**DATA RECORDS**
◆ ◆ ◆ ◆ ◆
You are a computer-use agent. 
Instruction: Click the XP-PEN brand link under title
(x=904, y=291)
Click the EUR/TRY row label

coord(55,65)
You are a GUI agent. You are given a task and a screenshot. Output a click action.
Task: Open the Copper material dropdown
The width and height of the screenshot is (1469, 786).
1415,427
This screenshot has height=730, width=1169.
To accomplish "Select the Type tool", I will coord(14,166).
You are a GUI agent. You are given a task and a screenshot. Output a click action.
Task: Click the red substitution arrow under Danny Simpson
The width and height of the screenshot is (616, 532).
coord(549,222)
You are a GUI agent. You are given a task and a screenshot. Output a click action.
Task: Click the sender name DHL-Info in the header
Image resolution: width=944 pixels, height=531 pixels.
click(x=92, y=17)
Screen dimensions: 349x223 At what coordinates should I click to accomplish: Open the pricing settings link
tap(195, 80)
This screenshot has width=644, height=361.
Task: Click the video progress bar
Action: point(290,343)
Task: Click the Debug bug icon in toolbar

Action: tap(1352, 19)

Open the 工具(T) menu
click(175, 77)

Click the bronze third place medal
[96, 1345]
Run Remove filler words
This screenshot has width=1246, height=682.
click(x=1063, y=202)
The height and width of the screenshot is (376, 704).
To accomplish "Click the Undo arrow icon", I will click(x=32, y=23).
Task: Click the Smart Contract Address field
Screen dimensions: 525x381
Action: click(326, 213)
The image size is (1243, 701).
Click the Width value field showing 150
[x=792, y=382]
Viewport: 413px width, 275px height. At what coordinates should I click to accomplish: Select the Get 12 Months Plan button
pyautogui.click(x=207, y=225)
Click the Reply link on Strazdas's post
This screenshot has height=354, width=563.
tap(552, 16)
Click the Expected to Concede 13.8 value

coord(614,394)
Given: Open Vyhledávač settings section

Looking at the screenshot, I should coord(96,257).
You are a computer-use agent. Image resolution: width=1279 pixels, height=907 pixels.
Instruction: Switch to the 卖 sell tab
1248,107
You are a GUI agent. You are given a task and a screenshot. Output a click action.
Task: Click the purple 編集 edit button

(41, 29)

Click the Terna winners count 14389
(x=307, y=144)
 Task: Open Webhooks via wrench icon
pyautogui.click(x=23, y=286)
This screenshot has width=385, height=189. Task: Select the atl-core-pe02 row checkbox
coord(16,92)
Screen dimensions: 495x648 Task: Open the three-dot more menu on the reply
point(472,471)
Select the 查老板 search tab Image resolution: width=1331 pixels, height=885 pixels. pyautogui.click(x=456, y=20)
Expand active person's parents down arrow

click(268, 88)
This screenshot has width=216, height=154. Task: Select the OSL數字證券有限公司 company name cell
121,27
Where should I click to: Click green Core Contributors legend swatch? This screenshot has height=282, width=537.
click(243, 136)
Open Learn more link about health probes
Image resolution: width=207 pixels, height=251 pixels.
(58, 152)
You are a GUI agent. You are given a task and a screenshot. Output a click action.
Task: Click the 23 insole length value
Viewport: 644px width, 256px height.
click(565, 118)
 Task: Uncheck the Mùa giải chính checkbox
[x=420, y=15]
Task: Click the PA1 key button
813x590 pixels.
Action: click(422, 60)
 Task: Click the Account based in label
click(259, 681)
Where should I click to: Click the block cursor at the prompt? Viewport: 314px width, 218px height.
◆ ◆ ◆ ◆ ◆
Reproduce every record above, word for word.

**ANSWER TO THE EXERCISE**
You are a computer-use agent. 
Instruction: Click the XP-PEN brand link under title
(x=904, y=291)
Click the EUR/TRY row label

coord(55,65)
You are a GUI agent. You are given a task and a screenshot. Output a click action.
Task: Open the Copper material dropdown
The width and height of the screenshot is (1469, 786).
1415,427
This screenshot has height=730, width=1169.
To accomplish "Select the Type tool", I will coord(14,166).
You are a GUI agent. You are given a task and a screenshot. Output a click action.
Task: Click the red substitution arrow under Danny Simpson
The width and height of the screenshot is (616, 532).
coord(549,222)
You are a GUI agent. You are given a task and a screenshot. Output a click action.
Task: Click the sender name DHL-Info in the header
Image resolution: width=944 pixels, height=531 pixels.
click(x=92, y=17)
Screen dimensions: 349x223 At what coordinates should I click to accomplish: Open the pricing settings link
tap(195, 80)
This screenshot has width=644, height=361.
Task: Click the video progress bar
Action: point(290,343)
Task: Click the Debug bug icon in toolbar

Action: tap(1352, 19)

Open the 工具(T) menu
click(175, 77)

Click the bronze third place medal
[96, 1345]
Run Remove filler words
This screenshot has width=1246, height=682.
click(x=1063, y=202)
The height and width of the screenshot is (376, 704).
To accomplish "Click the Undo arrow icon", I will click(x=32, y=23).
Task: Click the Smart Contract Address field
Screen dimensions: 525x381
Action: click(326, 213)
The image size is (1243, 701).
Click the Width value field showing 150
[x=792, y=382]
Viewport: 413px width, 275px height. At what coordinates should I click to accomplish: Select the Get 12 Months Plan button
pyautogui.click(x=207, y=225)
Click the Reply link on Strazdas's post
This screenshot has height=354, width=563.
tap(552, 16)
Click the Expected to Concede 13.8 value

coord(614,394)
Given: Open Vyhledávač settings section

Looking at the screenshot, I should coord(96,257).
You are a computer-use agent. Image resolution: width=1279 pixels, height=907 pixels.
Instruction: Switch to the 卖 sell tab
1248,107
You are a GUI agent. You are given a task and a screenshot. Output a click action.
Task: Click the purple 編集 edit button

(41, 29)

Click the Terna winners count 14389
(x=307, y=144)
 Task: Open Webhooks via wrench icon
pyautogui.click(x=23, y=286)
This screenshot has width=385, height=189. Task: Select the atl-core-pe02 row checkbox
coord(16,92)
Screen dimensions: 495x648 Task: Open the three-dot more menu on the reply
point(472,471)
Select the 查老板 search tab Image resolution: width=1331 pixels, height=885 pixels. pyautogui.click(x=456, y=20)
Expand active person's parents down arrow

click(268, 88)
This screenshot has width=216, height=154. Task: Select the OSL數字證券有限公司 company name cell
121,27
Where should I click to: Click green Core Contributors legend swatch? This screenshot has height=282, width=537.
click(243, 136)
Open Learn more link about health probes
Image resolution: width=207 pixels, height=251 pixels.
(58, 152)
You are a GUI agent. You are given a task and a screenshot. Output a click action.
Task: Click the 23 insole length value
Viewport: 644px width, 256px height.
click(565, 118)
 Task: Uncheck the Mùa giải chính checkbox
[x=420, y=15]
Task: Click the PA1 key button
813x590 pixels.
Action: click(422, 60)
 Task: Click the Account based in label
click(259, 681)
Where should I click to: Click the block cursor at the prompt? Viewport: 314px width, 218px height.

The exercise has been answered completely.